## Dataset entries
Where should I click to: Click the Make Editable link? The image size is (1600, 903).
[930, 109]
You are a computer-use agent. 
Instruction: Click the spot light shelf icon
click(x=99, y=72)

## Work task
Your task is to copy every record exactly.

## Response
Where should I click to: Click the Make Editable link? The image size is (1600, 903).
[930, 109]
You are a computer-use agent. 
Instruction: Click the spot light shelf icon
click(x=99, y=72)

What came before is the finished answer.